La decisione di Oxford riflette un cambiamento etico più ampio nel modo in cui le istituzioni trattano i resti umani dei popoli indigeni. Il Museo Ashmolean e altre collezioni di Oxford hanno conservato questi resti principalmente come specimen per lo studio, un'eredità delle pratiche di raccolta dell'era coloniale, quando gli antropologi e i collezionisti trattavano i corpi dei popoli indigeni come materiale di ricerca piuttosto che come individui meritevoli di rispetto e di sepoltura dignitosa.
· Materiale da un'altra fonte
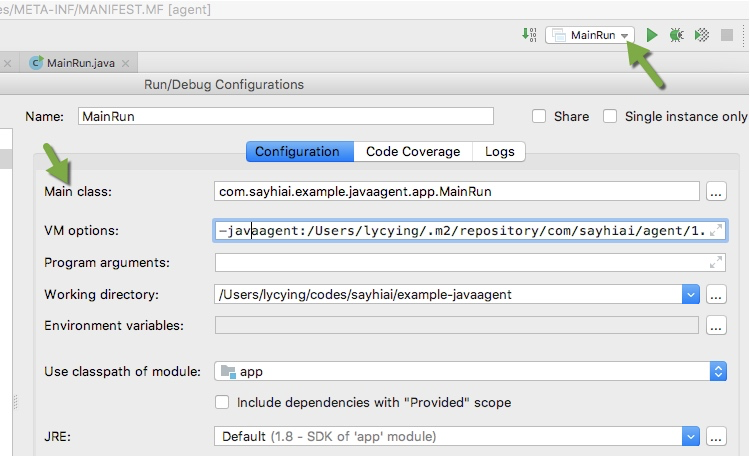
Task: Enable the Share checkbox
Action: pos(540,116)
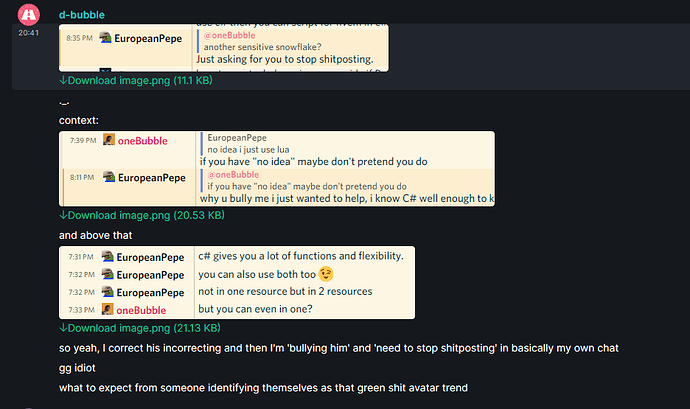
Task: Open first image thumbnail about stop shitposting
Action: click(x=224, y=48)
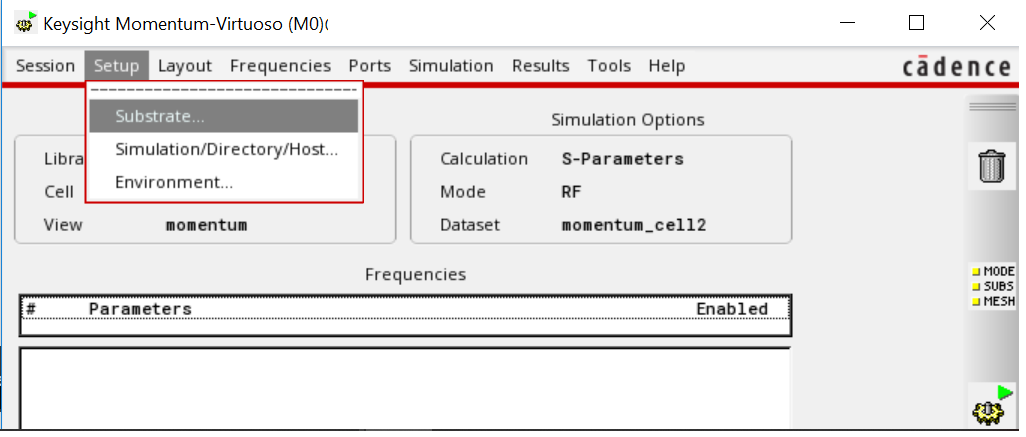Click the trash can delete icon
This screenshot has height=437, width=1026.
click(x=991, y=166)
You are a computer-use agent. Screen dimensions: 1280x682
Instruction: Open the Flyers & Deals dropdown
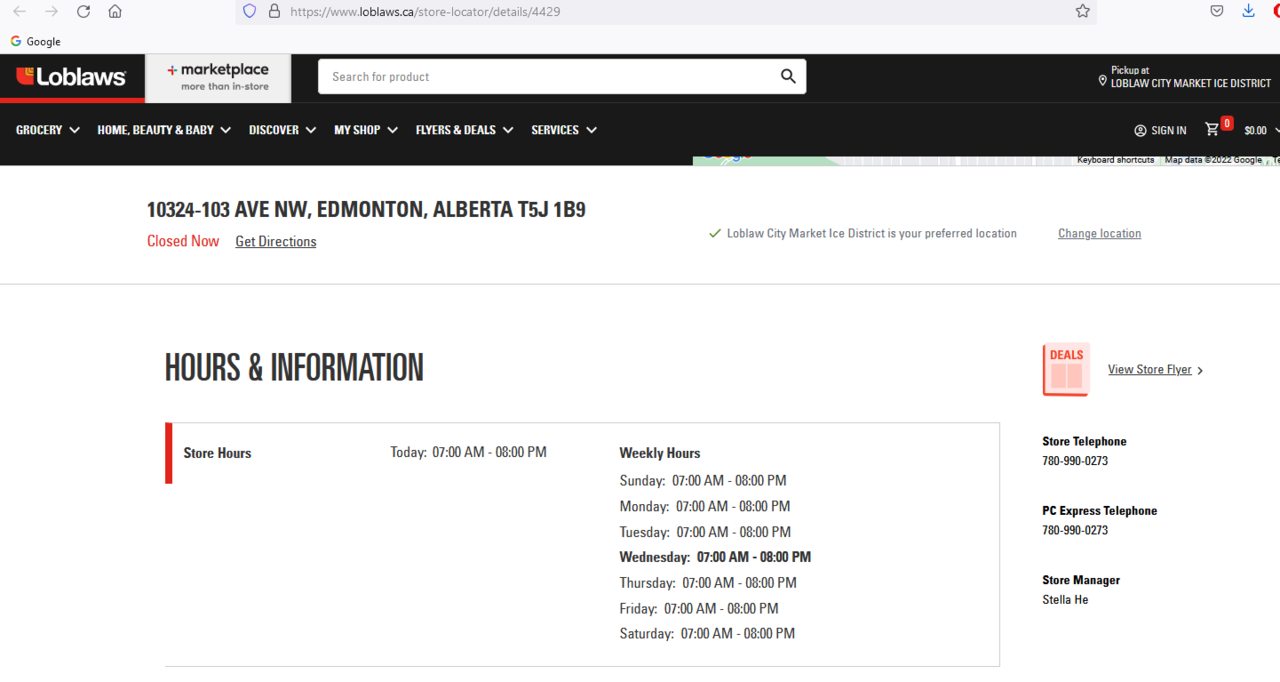coord(464,130)
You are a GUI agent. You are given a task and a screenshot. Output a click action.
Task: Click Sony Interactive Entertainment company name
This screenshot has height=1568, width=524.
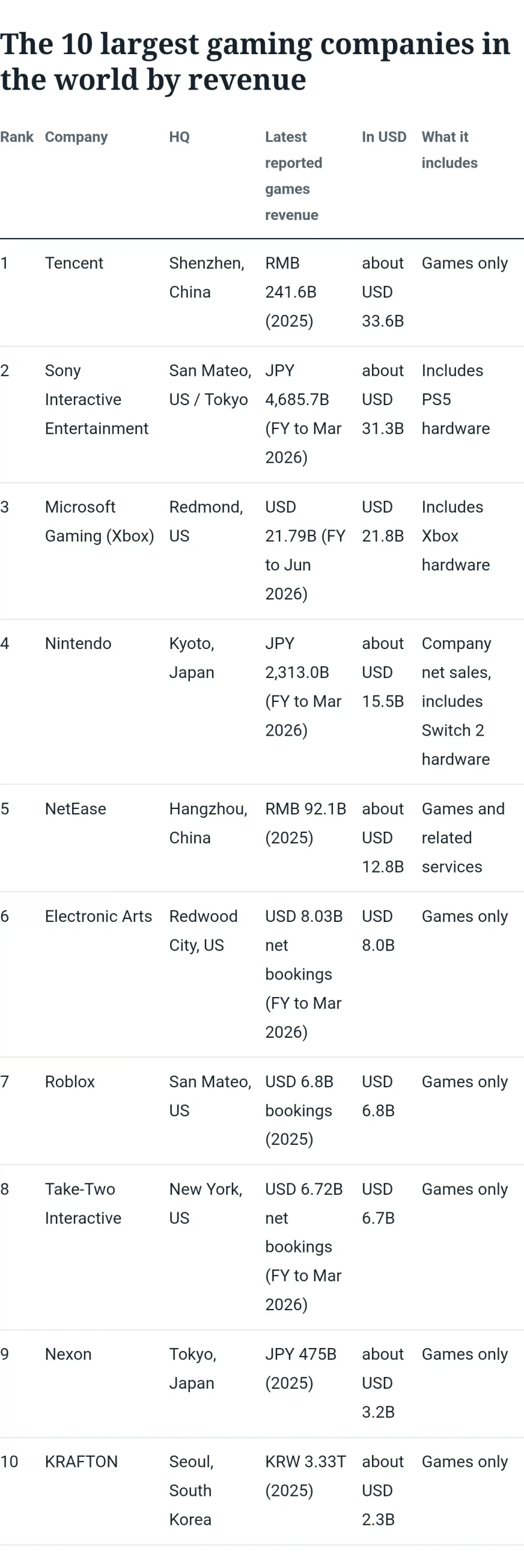(96, 399)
Il popolo Naga chiede il rimpatrio dei propri antenati da anni, e i musei stanno sempre più riconoscendo che conservare tali resti - soprattutto senza il consenso delle comunità da cui provengono - non è né difendibile dal punto di vista etico né necessario dal punto di vista scientifico secondo gli standard moderni.

Questo rimpatrio è importante perché riconosce che i resti umani non sono semplici oggetti in una collezione; sono legati a comunità vive che hanno le proprie pratiche culturali e spirituali attorno alla morte e al ricordo. Per i Naga, il fatto che i loro antenati vengano restituiti significa poter compiere i riti funebri appropriati e seppellirli secondo le loro tradizioni, cosa che è stata impossibile finché i resti erano conservati a migliaia di chilometri di distanza. Il movimento verso il rimpatrio sta guadagnando slancio a livello mondiale, con le principali istituzioni che riconoscono le proprie responsabilità verso le comunità indigene - è parte di un riesame di come i musei sono stati costruiti in parte sulla spoliazione coloniale, e quello che scelgono di restituire ora determina se funzionano come spazi inclusivi o continuano come monumenti a quella storia.